Aleksandra Kozlowska, a policy officer for steel at the European Commission

Scrapping the lesser duty rule (LDR) in the European Union’s steel trade defense mechanism remains a bone of contention between EU member states, Aleksandra Kozlowska, a policy officer for steel at the European Commission said during a Central European steel meeting held by EUROMETAL in Warsaw on Wednesday.

“There is a group of blocking minority member states for whom free trade is more important that creating a level playing field for the manufacturers in steel industry,” Kozlowska noted. This group has for many years been led by the United Kingdom. “Let’s see what happens after Brexit. It is a big question for us in which direction this trade defense instrument will go,” she added.

In spite of the LDR stalemate the EC has managed to push through some changes in the EU’s policy towards the steel industry, Kozlowska claimed. “For those of you who will go and read the Commission’s communication four years ago you will see a shift. In 2013 the focus was on climate policy, on energy prices, last year it is definitely trade,” she said.

Kozlowska noted that the EU authorities started to use a threat of injury as a sufficient basis for opening a trade investigation, a provision that already existed in the EU legislation but was “for many many years inactive.” Citing last year’s probe into the imports of HRC from China, she pointed out that EU producers were not able to demonstrate material injury, but the arguments for the threat of injury “were so solid that we decided to open an investigation. We’re waiting for definitive duties against China.”

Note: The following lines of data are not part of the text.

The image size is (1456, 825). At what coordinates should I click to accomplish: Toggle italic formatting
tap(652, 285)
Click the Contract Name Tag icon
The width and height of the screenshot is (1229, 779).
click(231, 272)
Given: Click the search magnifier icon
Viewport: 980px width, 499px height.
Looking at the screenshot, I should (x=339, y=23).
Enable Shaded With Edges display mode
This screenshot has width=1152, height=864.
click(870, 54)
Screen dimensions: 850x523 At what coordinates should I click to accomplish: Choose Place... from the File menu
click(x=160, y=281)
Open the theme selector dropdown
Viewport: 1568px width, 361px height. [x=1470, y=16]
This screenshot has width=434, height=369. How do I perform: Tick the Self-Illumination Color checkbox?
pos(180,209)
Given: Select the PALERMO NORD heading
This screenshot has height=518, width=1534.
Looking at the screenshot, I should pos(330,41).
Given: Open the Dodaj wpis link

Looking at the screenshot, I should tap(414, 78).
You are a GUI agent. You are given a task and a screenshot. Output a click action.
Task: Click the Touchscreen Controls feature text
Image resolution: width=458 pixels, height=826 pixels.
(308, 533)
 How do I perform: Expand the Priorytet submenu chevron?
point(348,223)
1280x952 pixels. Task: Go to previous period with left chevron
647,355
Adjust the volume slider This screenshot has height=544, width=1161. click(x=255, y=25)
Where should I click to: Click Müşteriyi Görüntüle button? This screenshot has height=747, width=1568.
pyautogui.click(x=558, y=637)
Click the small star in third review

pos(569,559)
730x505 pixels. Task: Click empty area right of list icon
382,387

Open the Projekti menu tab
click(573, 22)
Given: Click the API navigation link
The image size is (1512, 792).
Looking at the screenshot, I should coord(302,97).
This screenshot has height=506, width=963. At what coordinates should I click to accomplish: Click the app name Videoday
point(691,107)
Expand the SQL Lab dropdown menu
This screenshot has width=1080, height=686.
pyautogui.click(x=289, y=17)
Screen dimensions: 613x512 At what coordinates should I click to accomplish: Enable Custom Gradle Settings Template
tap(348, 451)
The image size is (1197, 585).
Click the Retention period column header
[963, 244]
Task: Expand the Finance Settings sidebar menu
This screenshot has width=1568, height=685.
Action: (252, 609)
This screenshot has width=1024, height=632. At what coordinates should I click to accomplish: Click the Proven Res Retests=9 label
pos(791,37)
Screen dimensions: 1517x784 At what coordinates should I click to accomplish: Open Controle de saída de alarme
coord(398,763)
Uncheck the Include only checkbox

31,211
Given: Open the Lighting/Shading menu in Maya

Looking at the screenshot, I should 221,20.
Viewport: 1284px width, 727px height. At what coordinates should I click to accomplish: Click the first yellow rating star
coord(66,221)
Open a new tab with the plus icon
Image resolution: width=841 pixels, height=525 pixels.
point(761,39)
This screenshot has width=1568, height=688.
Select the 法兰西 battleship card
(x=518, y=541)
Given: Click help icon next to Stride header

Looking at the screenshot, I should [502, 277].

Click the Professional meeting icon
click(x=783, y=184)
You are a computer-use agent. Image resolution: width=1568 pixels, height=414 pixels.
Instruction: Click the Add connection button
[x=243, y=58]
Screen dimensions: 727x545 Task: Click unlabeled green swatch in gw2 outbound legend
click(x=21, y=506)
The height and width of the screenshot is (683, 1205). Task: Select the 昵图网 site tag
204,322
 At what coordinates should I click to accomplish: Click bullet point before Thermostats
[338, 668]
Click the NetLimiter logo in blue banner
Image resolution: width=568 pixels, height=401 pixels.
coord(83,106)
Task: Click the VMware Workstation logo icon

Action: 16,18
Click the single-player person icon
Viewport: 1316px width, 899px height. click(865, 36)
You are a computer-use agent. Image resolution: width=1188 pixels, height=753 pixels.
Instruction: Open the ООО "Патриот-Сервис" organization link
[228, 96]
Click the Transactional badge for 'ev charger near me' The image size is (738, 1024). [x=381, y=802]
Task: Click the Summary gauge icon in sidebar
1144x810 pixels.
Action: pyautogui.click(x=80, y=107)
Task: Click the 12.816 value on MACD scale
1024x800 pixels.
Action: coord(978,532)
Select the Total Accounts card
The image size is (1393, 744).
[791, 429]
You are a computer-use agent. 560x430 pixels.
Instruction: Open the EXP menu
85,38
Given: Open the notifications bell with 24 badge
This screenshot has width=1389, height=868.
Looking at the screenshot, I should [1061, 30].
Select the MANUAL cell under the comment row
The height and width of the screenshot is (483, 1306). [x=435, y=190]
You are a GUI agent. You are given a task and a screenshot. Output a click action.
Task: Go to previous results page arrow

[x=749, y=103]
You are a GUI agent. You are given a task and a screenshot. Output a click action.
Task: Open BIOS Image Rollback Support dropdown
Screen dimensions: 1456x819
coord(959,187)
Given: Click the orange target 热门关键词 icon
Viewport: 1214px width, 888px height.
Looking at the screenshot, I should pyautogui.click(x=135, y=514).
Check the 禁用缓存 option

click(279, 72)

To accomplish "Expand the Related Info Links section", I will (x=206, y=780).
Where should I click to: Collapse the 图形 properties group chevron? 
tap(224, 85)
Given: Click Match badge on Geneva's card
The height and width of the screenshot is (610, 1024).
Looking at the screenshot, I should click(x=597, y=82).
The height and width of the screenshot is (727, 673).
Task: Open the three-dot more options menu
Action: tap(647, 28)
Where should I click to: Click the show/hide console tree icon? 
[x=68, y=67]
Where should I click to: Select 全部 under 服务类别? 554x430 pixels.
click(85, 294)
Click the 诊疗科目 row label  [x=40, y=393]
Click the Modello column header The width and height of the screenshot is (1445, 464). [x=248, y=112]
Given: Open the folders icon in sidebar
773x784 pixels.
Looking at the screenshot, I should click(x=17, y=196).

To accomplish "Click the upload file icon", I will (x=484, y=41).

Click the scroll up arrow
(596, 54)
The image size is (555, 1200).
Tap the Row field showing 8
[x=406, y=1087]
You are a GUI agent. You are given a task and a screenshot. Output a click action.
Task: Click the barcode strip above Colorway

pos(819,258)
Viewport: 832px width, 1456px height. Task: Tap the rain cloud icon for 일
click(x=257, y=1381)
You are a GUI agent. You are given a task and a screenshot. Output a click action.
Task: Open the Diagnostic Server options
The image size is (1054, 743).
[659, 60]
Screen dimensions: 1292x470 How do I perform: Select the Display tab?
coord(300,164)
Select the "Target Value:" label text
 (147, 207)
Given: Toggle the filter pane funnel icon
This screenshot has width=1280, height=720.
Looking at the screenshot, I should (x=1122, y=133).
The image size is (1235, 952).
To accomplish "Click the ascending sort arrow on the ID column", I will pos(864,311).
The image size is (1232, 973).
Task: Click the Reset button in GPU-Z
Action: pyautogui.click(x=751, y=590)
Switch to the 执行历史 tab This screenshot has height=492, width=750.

She also highlighted the new method adopted by the EU to calculate dumping. Contrary to the old system, dumping from a non-market economy will no longer be benchmarked against the costs of an analogous non-market economy. “Now we will be able to take the distorted costs of raw materials and calculate ourselves what should be the undistorted cost. So we abolish the lists of market and non-market economies,” the EC official explained.

On much criticized lengthy EU procedures in comparison with the US, Kozlowska said that the EU system involves certain steps that cannot be skipped, for example consultations with member states. “We can cut one or two months but not more. We will never be able to respond as fast as the USA,” she concluded.